目的寻找新型高效低毒的非甾体抗炎药。方法合成对甲磺酰基苯乙烯环酮类衍生物，用二甲苯致小鼠耳肿胀模型和角叉菜胶致大鼠足跖肿胀模型评价其抗炎活性，并考察连续经口给药对大鼠胃肠道（GI）的影响。结果合成了9个新化合物（ZA_1-9），结构经IR，¹HNMR，MS和元素分析确证。小鼠试验表明ZA_3,5-9的抗炎活性与双氯芬酸钠(DC)和罗非昔布(RC)相当(P>0.05)，大鼠试验显示ZA_3,7,8的抗炎活性与DC和RC相当(P>0.05)， ZA₆的抗炎作用显著强于DC和RC(P<0.05)，ZA_3,5-9对GI损伤显著小于DC (P<0.05，P<0.01)，与RC相当(P>0.05)。结论对甲磺酰基苯乙烯环酮类衍生物的抗炎作用较强，GI不良反应小，值得进一步研究。

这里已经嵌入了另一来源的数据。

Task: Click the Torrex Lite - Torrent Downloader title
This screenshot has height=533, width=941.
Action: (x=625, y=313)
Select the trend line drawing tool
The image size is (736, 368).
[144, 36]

Synthesis and anti-inflammatory activity of P-(methanesulfonyl) styrene-linked cyclic ketone derivatives

Aim To search for new compounds with strong anti-inflammatory activity and low gastrointestinal (GI) side effects. Methods A series of p-( methanesulfonyl) styrene-linked cyclic, ketone derivatives were synthesized. Their anti-inflammatory activities against xylene-induced mice ear swelling and carrageenan-induced rat paw edema were evaluated, and their GI side effects in the rats were examined. Results Nine target compounds (ZA1-9) were obtained, and their structures were determined by IR, 1 HNMR, MS and elemental analysis. Compared with controls diclofenac ( DC ) and rofecoxib (RC) , ZA3,5-9 showed no significant difference in anti-inflammatory activity against xylene-induced ear swelling in mice. ZA3,7,8 showed potency comparable to DC and RC (P >0. 05) and ZA6 was more potent than DC and RC (P <0. 05) in the treatment of carrageenan-induced rat paw edema. ZA3,5-9 showed less GI side effects than DC ( P < 0. 05 , P < 0. 01 ) and no significant difference compared with RC ( P >.05). Conclusion p- (Methanesulfonyl) styrene-linked cyclic ketone derivatives showed strong anti-inflammatory activity but few GI side effects and deserve to be further investigated.